2010 is the year of the bike. I’ve been using my training bike on long commutes, and my husband recently gave me his tri bike (a beautiful and light Quintana Roo Lucero – full carbon frame) since he doesn’t do tri any more.
I’ve never done a standalone bike event before. It’s been some time since I’ve done any sport event which is new to me. So, last week, I entered a sportive as a Bank Holiday challenge: a bit outside my comfort zone and good training for the Little Woody long course triathlon.
Never mind the fact that I’ve only ridden “Venus” (as I call the Lucero – husband used to call her “The Widow-maker”…I wasn’t keen on keeping that name) twice before. Never mind the fact that husband got a bit keen and put a tri-spoke wheel on her the day before the race. Never mind that the race was “approximately” 63 miles – a good 10 miles more than I’ve ever ridden in one go before. It’s only training, and it’s all good!
Oat cakes, gels, sports drink, recovery drink and Joe. The stuff in the plastic bag is banana loaf. This is the only thing I ended up eating.
The sportive – the Sussex/Surrey Scramble hosted by UK Cycling Events and Wiggle – started in Pulborough and took in some lovely roads between the North and South Downs. I did the standard distance (as opposed to epic – 95 miles), billed as 63.5 miles.
The set-up was very laid-back and friendly. There was no set start time (it was chip timed), so I parked up, got ready, asked the man in the car next to me to take a picture (“because it’s my first bike race”…!)
and then I lined up with a group of friendly chaps at the start line.
It was a beautiful day for biking and the route was lovely. There were some climbs, but you wouldn’t call them hills and, anyway, Venus’s gearing and wheel size make both climbing and cruising a breeze.

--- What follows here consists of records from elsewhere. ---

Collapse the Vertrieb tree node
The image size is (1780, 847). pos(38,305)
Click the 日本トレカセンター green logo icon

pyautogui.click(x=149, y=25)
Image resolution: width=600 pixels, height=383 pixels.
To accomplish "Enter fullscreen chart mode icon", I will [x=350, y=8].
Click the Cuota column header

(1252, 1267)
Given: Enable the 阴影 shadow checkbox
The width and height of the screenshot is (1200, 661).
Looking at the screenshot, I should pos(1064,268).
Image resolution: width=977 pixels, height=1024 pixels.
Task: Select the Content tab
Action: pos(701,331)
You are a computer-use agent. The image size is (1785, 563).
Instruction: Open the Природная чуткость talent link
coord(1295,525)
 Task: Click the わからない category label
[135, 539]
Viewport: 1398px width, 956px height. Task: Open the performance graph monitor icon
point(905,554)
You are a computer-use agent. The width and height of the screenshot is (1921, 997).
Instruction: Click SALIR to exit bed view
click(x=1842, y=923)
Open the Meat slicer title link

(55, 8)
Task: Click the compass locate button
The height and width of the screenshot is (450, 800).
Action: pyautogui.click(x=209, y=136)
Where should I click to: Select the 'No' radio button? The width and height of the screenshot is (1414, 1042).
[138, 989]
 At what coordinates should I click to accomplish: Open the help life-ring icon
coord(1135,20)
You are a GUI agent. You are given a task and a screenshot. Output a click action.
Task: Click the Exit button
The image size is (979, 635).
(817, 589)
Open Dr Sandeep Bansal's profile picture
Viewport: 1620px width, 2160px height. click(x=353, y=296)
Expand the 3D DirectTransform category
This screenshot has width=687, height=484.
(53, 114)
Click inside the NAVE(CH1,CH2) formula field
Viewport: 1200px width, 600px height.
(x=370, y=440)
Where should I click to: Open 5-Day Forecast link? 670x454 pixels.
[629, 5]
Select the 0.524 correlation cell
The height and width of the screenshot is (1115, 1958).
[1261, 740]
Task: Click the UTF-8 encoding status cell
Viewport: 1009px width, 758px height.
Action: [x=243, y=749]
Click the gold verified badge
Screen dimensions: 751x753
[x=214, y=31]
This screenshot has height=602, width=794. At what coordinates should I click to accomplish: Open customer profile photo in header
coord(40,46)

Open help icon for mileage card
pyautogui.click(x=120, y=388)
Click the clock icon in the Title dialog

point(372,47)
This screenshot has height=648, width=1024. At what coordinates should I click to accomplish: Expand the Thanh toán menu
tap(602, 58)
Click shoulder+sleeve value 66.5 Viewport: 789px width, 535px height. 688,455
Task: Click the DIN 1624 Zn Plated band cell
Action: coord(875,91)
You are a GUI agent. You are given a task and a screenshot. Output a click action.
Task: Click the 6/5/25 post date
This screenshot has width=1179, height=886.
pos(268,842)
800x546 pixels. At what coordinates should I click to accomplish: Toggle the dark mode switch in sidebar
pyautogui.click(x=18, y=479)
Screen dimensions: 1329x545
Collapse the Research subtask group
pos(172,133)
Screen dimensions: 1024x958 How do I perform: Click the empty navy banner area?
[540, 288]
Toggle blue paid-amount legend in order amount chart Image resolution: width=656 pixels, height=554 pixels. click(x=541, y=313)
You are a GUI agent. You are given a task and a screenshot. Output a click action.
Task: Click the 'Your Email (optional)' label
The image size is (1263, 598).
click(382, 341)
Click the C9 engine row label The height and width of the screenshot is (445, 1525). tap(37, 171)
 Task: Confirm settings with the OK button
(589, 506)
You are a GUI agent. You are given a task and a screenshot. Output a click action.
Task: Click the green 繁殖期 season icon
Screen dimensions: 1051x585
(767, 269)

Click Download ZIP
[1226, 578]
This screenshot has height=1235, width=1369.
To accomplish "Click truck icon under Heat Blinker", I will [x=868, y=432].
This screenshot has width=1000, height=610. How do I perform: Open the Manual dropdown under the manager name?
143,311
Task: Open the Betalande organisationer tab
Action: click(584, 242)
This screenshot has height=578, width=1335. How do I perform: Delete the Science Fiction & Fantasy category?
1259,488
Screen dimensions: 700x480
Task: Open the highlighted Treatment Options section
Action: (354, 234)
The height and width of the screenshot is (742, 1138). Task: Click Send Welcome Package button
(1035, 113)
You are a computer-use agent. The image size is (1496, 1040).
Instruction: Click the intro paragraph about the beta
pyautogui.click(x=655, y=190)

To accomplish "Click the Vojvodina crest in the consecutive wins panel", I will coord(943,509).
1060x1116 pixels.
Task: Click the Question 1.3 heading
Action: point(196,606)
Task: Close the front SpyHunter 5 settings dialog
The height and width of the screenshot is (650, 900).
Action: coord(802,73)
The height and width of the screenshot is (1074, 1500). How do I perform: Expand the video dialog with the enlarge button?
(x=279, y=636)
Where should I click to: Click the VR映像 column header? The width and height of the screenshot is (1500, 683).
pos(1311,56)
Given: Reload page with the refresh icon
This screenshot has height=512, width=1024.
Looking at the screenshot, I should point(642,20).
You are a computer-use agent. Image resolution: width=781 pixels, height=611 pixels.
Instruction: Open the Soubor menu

However, the difference in size between her big and small chain ring make it more difficult to change gear than I am used to. As a result, the chain came off….eight times over the course of the race. Argh! Rather that than a puncture, I suppose… Some of the time, I was so reluctant to attempt changing down, I resorted to climbing in my big chain ring which is good training but not so good for the knees.
Anyway, chain-issues aside, I had a ball. The bike is gorgeous and some day I hope to be a good enough rider to do her justice. It really is something to be bowling along a flat bit of road at 25mph without really trying. And it’s a lovely feeling to “dance” up hills (in the small chainring!), overtaking real roadie riders in some cases! (They were probably doing the longer route and therefore saving themselves, but I don’t need to know that.) And I’ve never descended at nearly 40mph on a road bike before. Eye-watering!
I only stopped at one of the feed stations, but it was a funny moment. True to her name, Venus attracted the stares of many an onlooker, and these two chaps asked to hold her whilst I went to
stuff my face with free Swiss-roll refuel on High5 goodies. I came back to this sight:
The rest of the ride continued in much the same vein, with me singing ditties to Venus, cursing rough road surfaces, putting my chain back on and trying to maintain a high-enough average pace to get a Gold-standard finish time (type-A personality, moi?)
By about 40 miles in, I was still having a great time but could tell I was running low on energy. I find it tricky to eat during sport when I’m not hungry but, of course, by the time you are hungry it’s too late. I need to learn to eat in the first half of the ride to survive the second half!
There were a couple of hairy moments, one involving two cars and me…it was more my fault than theirs and if they’re reading this, I really apologise. I couldn’t see you til it was too late and then I couldn’t see a safe way to stop.
At about 53 miles in, the organisers saw fit to send us up a hill (and yes this one was a “hill” rather than an undulation!”) which went on for a couple of miles. It was a single-track road, and the road surface was bad. And, at the top, it was difficult make the most of the descent because the sunlight coming through the tree-cover made it impossible to see what was a pot-hole and what was a shadow. My average time plummeted!
At 62 miles, I started to look for the finish. At 63 miles, my chain came off again. I may have cried a small tear and called Venus a bad name. At 64 miles, I wondered if I’d missed a sign-post and was cycling into the unknown. At 65 miles, HOORAY, I saw the finish and skidded to a halt.
By far the best bit about finishing was seeing my friend Lucy waiting for me at the finish line. Lucy was one of the Tough Titties two-way Channel relay team and, like me, is also a Channel solo swimmer and round-Jersey swimmer. Dressed in white, she looked like an angelic apparition. I wanted to hug her but didn’t want to mess her up, so we asked another finisher to snap our pic. Sorry about the closed eyes. I am Earl Hickey.
After a chat with Lucy, a cup of tea, and a wetwipe from a passer-by, I set off home. All I wanted to do was collapse.
Now I’ve got to learn about my new chainset so I can change gear with confidence every time!
My time was 4:08:00 for 65 miles (not including those feed/chain stops). I was 68th of the 191 “standard” distance finishers (lots of DNFs) and 7th of the 30 female riders who finished. Whoop!